### RECORDED INFORMATION
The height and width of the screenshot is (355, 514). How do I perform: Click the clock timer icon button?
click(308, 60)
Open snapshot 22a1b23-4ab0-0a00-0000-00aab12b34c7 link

* * *

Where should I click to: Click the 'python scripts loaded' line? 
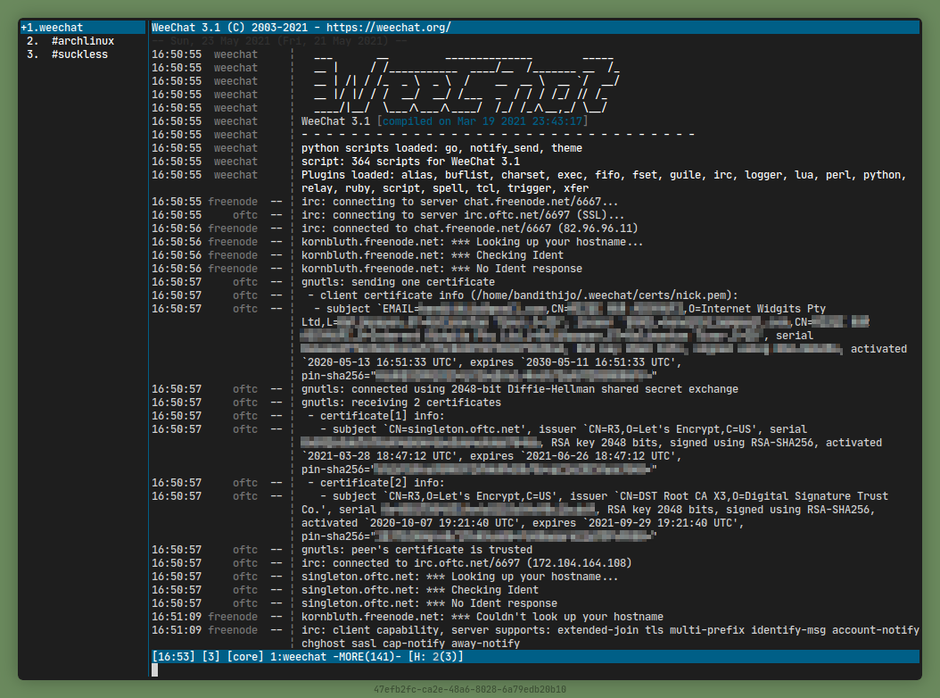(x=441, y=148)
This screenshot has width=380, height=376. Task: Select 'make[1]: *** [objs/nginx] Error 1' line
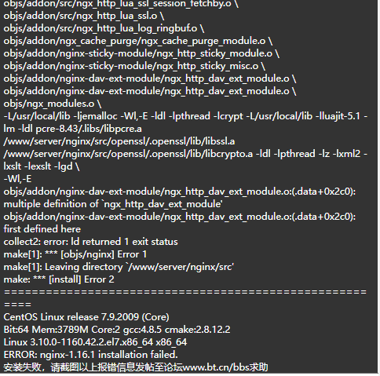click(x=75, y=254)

### THE TASK
Set down precisely the lines above between the line holding "The height and" and the line holding "Open snapshot 22a1b23-4ab0-0a00-0000-00aab12b34c7", inclusive, and nothing beyond them.

### EXERCISE RESULT
The height and width of the screenshot is (355, 514). How do I perform: Click the clock timer icon button?
click(308, 60)
Open snapshot 22a1b23-4ab0-0a00-0000-00aab12b34c7 link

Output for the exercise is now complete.